Counting only lines below that contain the string "computer", give the total as a single number.

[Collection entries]
::::::::::
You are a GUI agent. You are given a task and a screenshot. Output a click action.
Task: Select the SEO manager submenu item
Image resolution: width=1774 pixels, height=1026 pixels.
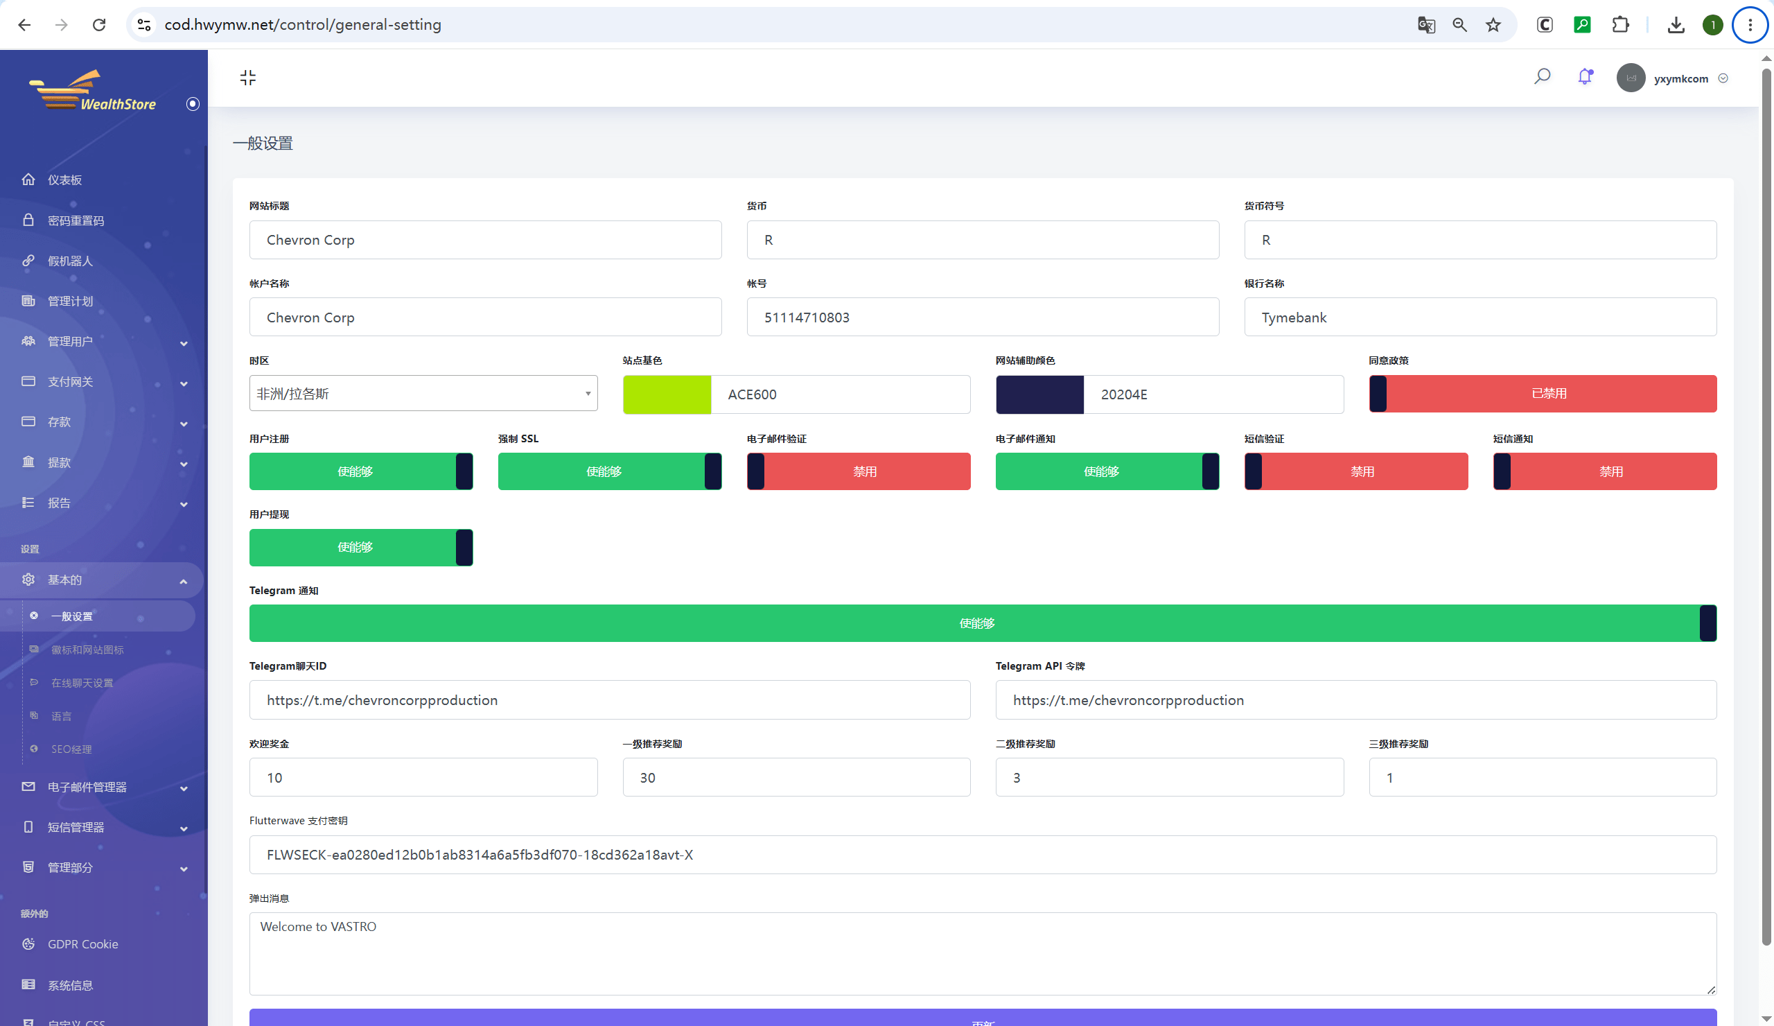(x=71, y=749)
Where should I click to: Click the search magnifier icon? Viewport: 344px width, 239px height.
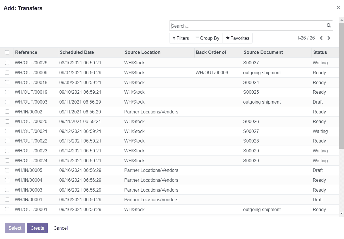pos(328,25)
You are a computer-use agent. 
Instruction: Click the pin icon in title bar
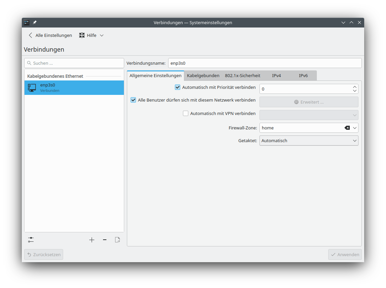click(35, 22)
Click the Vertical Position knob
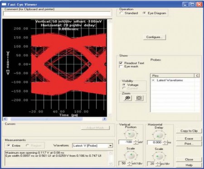 pyautogui.click(x=131, y=134)
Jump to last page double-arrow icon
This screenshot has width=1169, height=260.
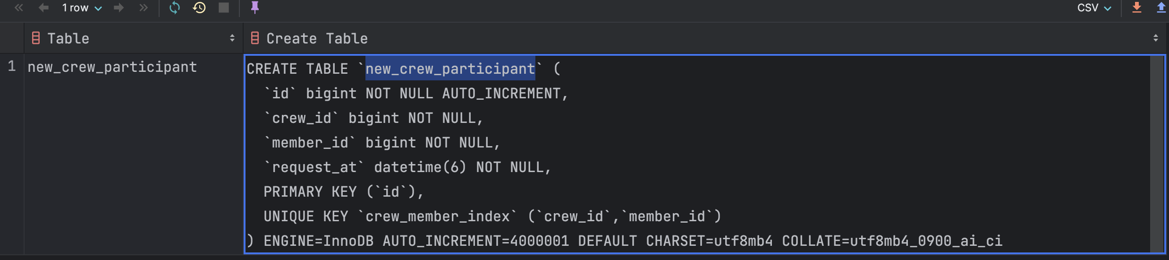pyautogui.click(x=144, y=8)
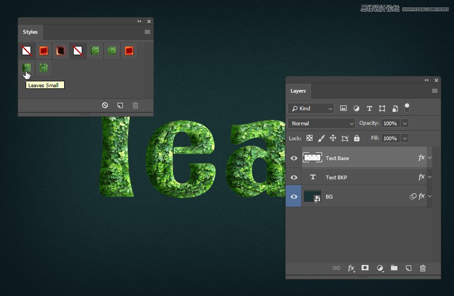Expand effects list on Text Base layer
Screen dimensions: 454x296
(430, 158)
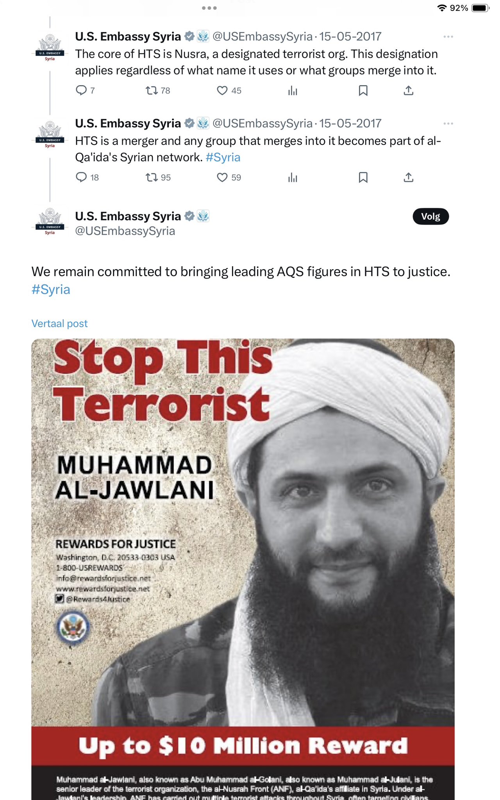
Task: Bookmark the first tweet about HTS core
Action: tap(363, 91)
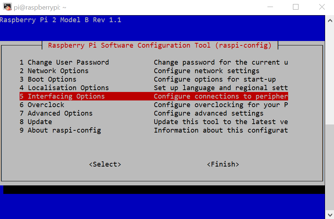Click the PuTTY icon in title bar
Image resolution: width=334 pixels, height=219 pixels.
[7, 7]
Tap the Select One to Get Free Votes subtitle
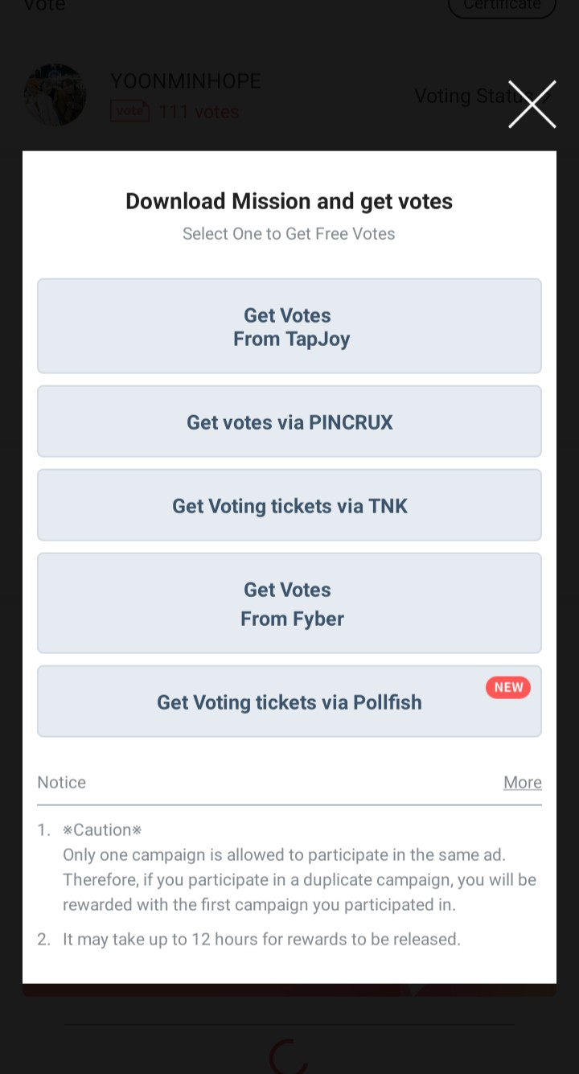This screenshot has height=1074, width=579. pyautogui.click(x=290, y=234)
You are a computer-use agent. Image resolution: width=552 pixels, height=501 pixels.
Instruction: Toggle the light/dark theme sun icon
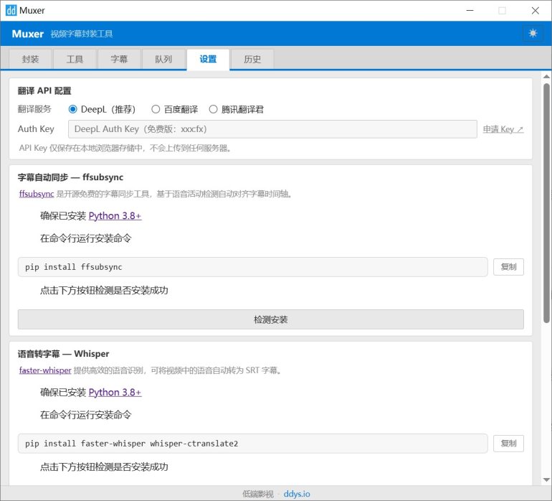(x=533, y=34)
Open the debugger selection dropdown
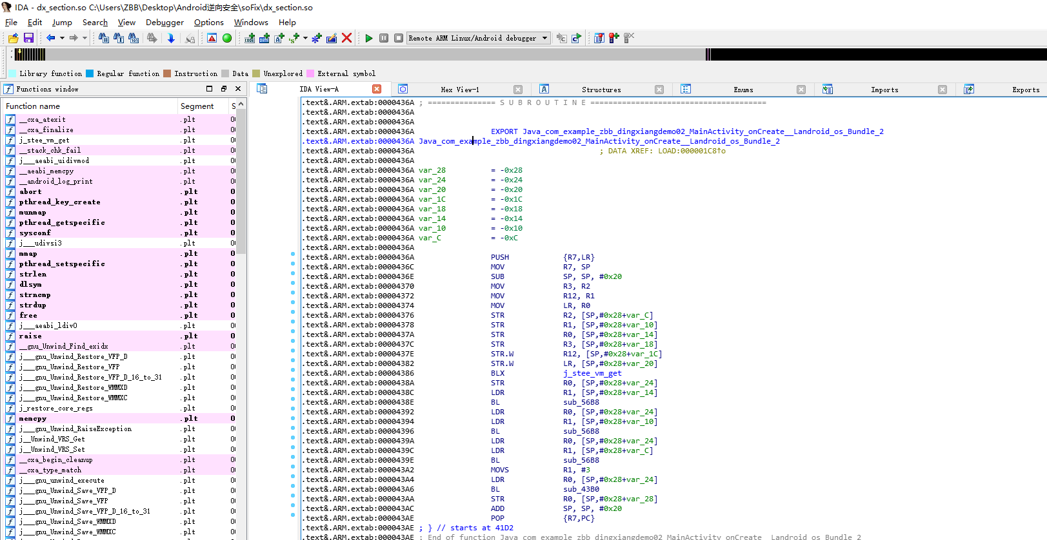Image resolution: width=1047 pixels, height=540 pixels. click(544, 39)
::::::::::
§ **TASK RESPONSE**: 2